Türkiye'nin jelâtin tüketimi 20 bin ton
Türkiye'nin jelâtin tüketiminin 20 bin ton olduğunu ifade eden Gelir, "20 bin tonun tamamının helal kaynaklardan gelmesini sağlayıcı projelerimiz var. Şu anda 12 firma jelâtin üretimi için çalışma yapmaktadır. Biz bunları tavsiye ediyoruz. Firma ile alakalı bir yaptırıma gitmek, alt yapı uygun değilse, yani denetimlerimiz yerinde değilse kargaşa oluşturabilir." ifadelerini kullandı.
Marka kolay oluşmuyor diyen Gelir, "Siz 20-30 yıl çalışarak, bir markayı bir yere getireceksiniz. 5 bin insan buradan nemalanacak. Ama sonra herhangi bir laboratuardaki teknik personelin hatasından dolayı o firma teşhir edilip zarara uğrayacak.
Biz bunu kabul etmiyoruz. O firmanın iyileştirme yollarına gidilmeli. Buna rağmen vatandaşın sağlığı ile oynayan bir kurum veya kuruluş olursa elbette ki, o zaman teşhir edilmeli. Sadece gündemi meşgul etmek için, çok iyi inceleme yapılmadan, emin olmadığımız bir noktada yapılacak uygulama o firmaya zarar verebilir." şeklinde konuştu.

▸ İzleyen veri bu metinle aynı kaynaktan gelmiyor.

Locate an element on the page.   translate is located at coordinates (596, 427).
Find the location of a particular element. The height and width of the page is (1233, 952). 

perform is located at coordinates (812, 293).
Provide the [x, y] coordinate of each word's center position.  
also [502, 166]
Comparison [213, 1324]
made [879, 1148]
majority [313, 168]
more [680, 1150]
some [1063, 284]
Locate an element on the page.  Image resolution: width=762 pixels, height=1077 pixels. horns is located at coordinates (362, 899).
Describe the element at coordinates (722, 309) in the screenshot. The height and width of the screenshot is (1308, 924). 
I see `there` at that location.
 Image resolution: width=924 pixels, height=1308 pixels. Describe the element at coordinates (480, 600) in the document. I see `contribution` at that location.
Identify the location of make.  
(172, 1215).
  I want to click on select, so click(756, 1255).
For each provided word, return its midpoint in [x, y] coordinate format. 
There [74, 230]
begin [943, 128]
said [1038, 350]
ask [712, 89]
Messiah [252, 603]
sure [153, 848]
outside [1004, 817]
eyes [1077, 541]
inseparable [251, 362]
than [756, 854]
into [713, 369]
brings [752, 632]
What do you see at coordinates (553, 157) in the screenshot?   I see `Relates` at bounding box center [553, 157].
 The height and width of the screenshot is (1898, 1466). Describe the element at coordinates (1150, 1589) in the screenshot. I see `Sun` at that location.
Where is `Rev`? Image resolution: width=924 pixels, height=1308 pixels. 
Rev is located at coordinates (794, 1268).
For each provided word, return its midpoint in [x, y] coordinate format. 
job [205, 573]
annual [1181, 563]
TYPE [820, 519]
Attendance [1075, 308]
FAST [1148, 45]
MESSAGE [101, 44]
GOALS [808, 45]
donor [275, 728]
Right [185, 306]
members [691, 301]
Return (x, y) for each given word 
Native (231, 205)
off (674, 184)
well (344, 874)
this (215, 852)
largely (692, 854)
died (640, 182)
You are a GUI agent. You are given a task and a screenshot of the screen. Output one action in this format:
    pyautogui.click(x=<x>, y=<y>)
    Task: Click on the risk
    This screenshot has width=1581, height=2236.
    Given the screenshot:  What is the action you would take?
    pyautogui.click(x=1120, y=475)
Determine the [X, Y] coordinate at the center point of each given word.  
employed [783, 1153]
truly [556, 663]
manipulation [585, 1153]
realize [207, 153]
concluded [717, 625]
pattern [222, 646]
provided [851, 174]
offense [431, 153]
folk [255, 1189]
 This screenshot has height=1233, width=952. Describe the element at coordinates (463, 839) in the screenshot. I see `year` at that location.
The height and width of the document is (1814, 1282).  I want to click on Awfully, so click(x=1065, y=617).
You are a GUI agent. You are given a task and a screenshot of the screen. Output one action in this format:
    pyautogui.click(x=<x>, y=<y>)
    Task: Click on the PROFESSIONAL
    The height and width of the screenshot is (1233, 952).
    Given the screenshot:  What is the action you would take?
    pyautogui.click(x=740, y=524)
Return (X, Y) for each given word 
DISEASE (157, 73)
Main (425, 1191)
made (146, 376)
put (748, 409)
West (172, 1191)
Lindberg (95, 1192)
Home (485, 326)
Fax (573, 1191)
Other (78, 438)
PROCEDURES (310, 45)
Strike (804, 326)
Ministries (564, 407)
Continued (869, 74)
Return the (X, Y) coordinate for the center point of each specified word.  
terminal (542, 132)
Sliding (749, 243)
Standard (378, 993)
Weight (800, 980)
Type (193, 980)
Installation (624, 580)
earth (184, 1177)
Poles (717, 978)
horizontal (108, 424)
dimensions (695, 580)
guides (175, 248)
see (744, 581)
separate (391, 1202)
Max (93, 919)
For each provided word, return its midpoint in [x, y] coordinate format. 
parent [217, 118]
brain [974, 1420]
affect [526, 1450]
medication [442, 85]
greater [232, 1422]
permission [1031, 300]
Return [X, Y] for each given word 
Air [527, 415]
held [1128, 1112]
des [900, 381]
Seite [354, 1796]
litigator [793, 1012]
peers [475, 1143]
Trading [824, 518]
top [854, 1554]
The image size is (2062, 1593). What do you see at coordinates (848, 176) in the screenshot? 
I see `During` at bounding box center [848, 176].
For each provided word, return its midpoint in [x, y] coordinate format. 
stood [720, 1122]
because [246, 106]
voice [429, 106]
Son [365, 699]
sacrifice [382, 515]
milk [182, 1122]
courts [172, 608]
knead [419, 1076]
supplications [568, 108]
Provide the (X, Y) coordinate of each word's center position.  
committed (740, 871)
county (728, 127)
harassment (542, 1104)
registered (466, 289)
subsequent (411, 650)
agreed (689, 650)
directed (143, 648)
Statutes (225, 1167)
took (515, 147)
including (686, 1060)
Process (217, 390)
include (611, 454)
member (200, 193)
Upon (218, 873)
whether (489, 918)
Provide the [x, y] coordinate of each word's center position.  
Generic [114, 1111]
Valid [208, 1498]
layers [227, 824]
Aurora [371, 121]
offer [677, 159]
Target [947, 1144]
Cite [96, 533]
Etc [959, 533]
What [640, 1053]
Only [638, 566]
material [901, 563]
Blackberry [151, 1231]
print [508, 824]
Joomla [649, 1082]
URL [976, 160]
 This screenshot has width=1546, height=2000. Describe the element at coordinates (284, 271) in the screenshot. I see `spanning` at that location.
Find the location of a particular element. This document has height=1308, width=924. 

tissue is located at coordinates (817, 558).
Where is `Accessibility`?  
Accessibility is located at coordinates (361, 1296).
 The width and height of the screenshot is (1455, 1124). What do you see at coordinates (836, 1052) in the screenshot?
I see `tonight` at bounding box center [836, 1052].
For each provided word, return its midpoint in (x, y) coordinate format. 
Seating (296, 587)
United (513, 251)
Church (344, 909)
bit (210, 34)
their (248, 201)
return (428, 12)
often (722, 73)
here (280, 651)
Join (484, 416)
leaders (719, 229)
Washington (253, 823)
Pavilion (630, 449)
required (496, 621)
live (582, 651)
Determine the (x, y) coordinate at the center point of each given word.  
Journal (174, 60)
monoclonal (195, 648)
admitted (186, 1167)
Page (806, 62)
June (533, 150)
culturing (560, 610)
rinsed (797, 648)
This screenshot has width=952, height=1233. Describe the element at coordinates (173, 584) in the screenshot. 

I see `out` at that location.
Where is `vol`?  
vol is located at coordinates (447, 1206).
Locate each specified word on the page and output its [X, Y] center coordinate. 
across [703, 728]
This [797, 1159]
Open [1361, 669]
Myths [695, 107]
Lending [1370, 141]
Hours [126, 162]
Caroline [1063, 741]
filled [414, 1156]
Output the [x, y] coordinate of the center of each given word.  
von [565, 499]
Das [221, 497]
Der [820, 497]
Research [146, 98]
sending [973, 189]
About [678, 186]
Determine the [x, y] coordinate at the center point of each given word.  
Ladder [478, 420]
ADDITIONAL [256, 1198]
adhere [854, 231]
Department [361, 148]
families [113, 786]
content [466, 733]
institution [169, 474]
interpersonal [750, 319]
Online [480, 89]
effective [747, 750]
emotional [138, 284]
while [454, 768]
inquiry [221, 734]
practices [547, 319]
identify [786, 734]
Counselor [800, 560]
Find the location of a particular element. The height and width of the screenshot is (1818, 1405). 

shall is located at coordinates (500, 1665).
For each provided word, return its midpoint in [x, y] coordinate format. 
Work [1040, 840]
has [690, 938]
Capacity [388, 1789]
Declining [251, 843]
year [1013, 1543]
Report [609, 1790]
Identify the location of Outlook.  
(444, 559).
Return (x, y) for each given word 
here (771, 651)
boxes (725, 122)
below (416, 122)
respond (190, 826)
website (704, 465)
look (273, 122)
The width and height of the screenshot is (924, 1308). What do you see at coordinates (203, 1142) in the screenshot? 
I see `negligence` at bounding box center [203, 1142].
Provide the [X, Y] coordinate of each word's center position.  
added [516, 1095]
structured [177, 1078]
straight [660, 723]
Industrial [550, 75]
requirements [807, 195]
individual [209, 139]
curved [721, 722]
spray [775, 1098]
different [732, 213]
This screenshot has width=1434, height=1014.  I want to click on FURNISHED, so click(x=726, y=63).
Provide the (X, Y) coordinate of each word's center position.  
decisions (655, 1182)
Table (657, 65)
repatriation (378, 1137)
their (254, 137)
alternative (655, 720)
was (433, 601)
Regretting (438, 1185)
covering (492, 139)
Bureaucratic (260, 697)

"Tüketici bunları takip etmeli"
57 İslam ülkesinin tüm standartlarını bağlayıcı şekilde çalışma yapan bir SİNİK kuruluşunun olduğunu hatırlatan Gelir, "İslam ülkeleri standardizasyon ve metroloji enstitüsü daha gelişmelidir. TSİ bu gün helal sertifikası verebiliyor. Biz de ürünlerin ambalajında helalliği gösteren, aynı zamanda sağlık ve hijyen yönünden zararsızlığını ifade eden amblemlerimizi koyuyoruz. Tüketici bunları takip etmeli." ifadelerini kullandı.
Jelâtin, domuzun deri ve kemiklerinin elde ediliyor
Tüketiciler Birliği Genel Başkan Yardımcısı Mustafa Dinç ise, Türkiye'de 'gıda terörünün' devam ettiğini, yoğurt üretiminde domuz menşeili ithal jelâtin katkı maddesi kullanıldığını söyledi. Dinç, "Yoğurtlara kıvam arttırmak ve su tutması için jelâtin katılmaktadır. Jelâtin, domuzun deri veya kemiklerinin kaynatılmasıyla elde ediliyor. Normalde 2 litre sütten, 1 kilo yoğurt elde edilirken, jelâtin katıldığında, 1 litre sütten 1 kilo yoğurt elde edilebiliyor." dedi.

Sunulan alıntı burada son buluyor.